(Interface element items)
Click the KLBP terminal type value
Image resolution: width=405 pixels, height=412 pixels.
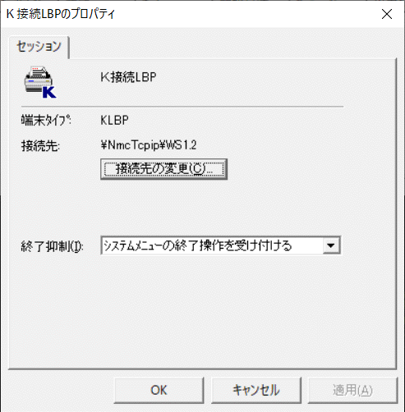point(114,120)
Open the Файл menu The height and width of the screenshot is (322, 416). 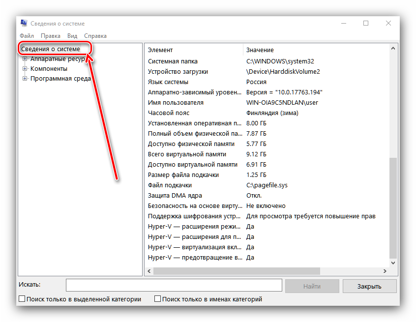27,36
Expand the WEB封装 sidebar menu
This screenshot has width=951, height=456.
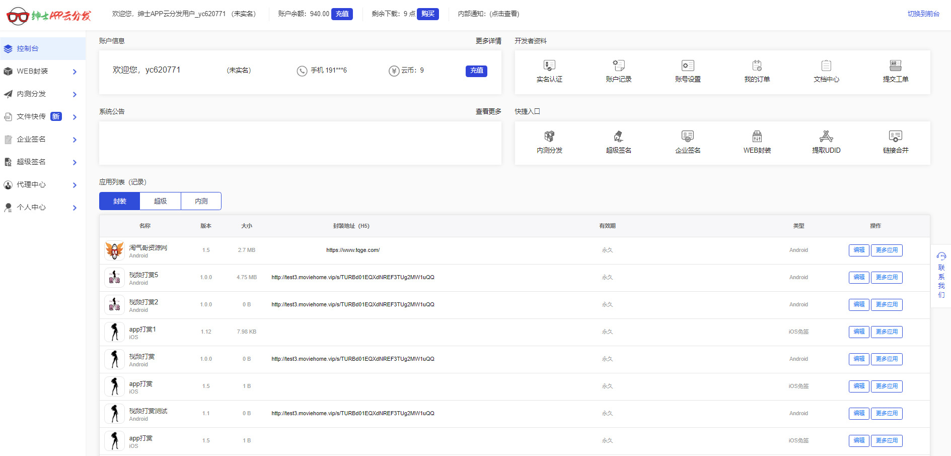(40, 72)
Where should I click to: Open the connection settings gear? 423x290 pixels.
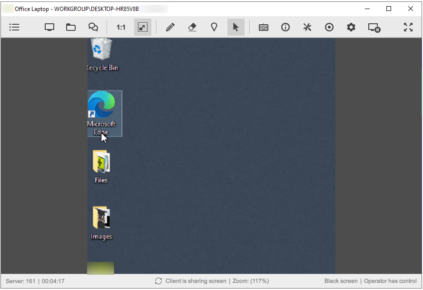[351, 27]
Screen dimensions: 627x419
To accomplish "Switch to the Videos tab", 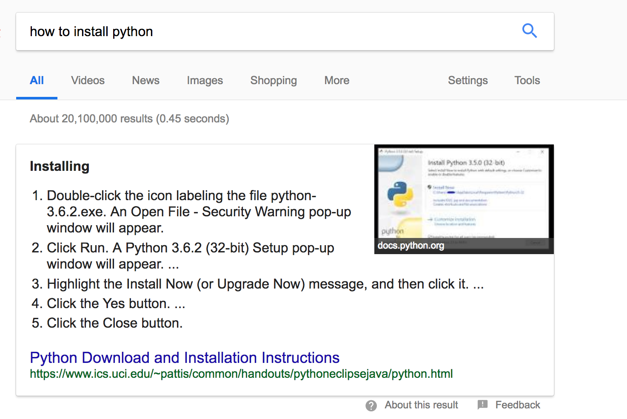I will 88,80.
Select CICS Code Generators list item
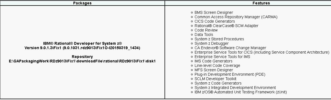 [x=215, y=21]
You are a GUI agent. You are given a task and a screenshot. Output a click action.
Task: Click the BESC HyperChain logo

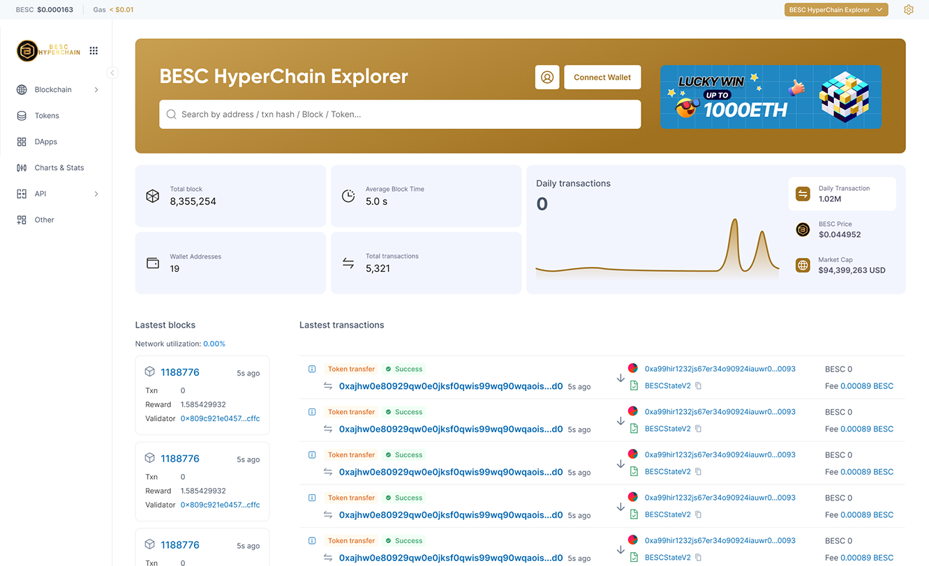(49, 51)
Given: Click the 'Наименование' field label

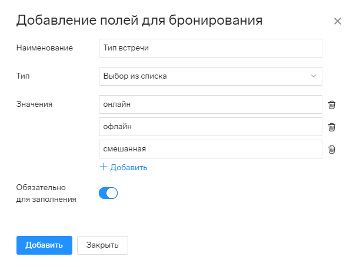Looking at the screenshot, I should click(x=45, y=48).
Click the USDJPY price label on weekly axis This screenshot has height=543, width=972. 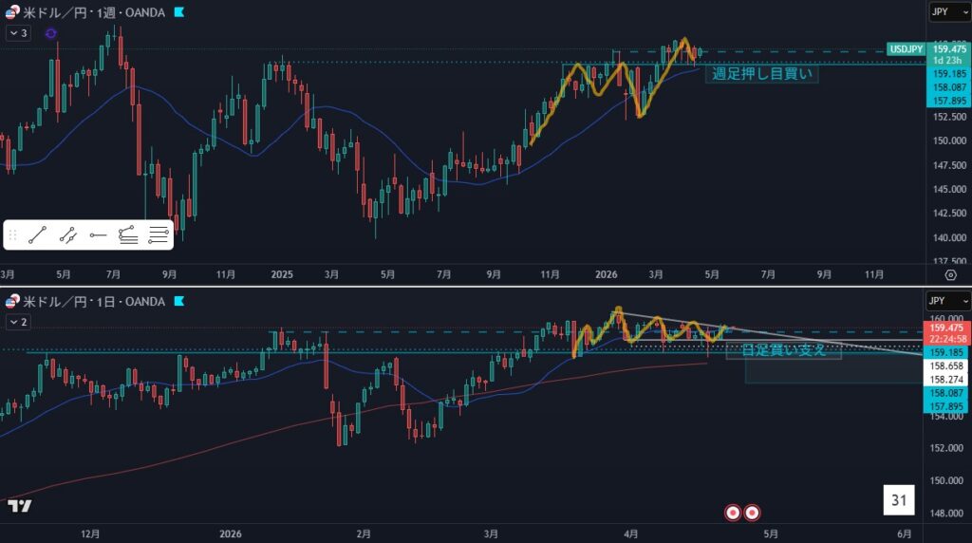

*Direction*
Quote the items verbatim from the line containing "You are a GUI" through the end of the items. Leave the pictures out of your answer.

*The response*
You are a GUI agent. You are given a task and a screenshot. Output a click action.
Task: Click the BESC HyperChain logo

(49, 51)
Given: Click the 'Наименование' field label

Looking at the screenshot, I should click(x=45, y=48).
Click the USDJPY price label on weekly axis This screenshot has height=543, width=972. 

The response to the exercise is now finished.